Motto: “Dan hangen ze aan boom en struik". (Maandblad jrg. 37, no. 4, pag. 80.)
Wat in theorie deugt, deugt nog niet altijd in de praktijk, en de theorie, die voor één geval deugt, deugt nog niet voor alle gevallen. Geen twijfel aan, de methode van dhr. Cancrinus deugt, maar ze deugt alleen voor zijn geval, voor zijn bijen en voor de dracht in zijn streek. Dat zijn twee factoren, waarmee hij geen rekening gehouden heeft. Hij noemt ze wel, maar loopt er langs, schuift ze op zij, alsof ze de overweging niet waard zijn, zodat deze twee factoren bij hem geen factoren meer zijn.
Bij mij hingen ze niet aan boom en struik; begin Juni nog sporadisch en enkele; eind Juli niet één.
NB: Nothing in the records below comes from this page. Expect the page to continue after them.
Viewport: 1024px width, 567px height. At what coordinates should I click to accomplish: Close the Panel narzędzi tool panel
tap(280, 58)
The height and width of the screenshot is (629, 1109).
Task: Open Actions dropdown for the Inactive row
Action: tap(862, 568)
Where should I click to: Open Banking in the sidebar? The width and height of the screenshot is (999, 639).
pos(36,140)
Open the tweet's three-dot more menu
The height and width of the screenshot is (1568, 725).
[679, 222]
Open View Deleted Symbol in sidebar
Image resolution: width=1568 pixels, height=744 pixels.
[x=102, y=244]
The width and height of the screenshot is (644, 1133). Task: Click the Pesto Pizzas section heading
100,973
Dhr. Cancrinus heeft er geen rekening mee gehouden, dat ernaast zwermgrage, ook zwermtrage bijen zijn. Hij spreekt wel van minder zwermlustige bijen, bijen, die er niet aan denken zullen in Aug. nog eens te zwermen, wat op de hei een uitkomst zou zijn, maar niet van zwermtrage bijen, bijen, die helemaal niet zwermen, ook in Juni niet, ook in Juli niet, de hele zomer niet, d.w.z. zo goed als niet. Hoever dat gaan kan lazen we pas nog – helaas voor mij te laat - in het artikel van Dr. Schotman in het Octobernummer van ons maandblad, naar aanleiding van zijn bezoek aan de bijenstand van Br. Adam in de Buckfastabdij: van de 400 volken zwermden er dit jaar slechts 5.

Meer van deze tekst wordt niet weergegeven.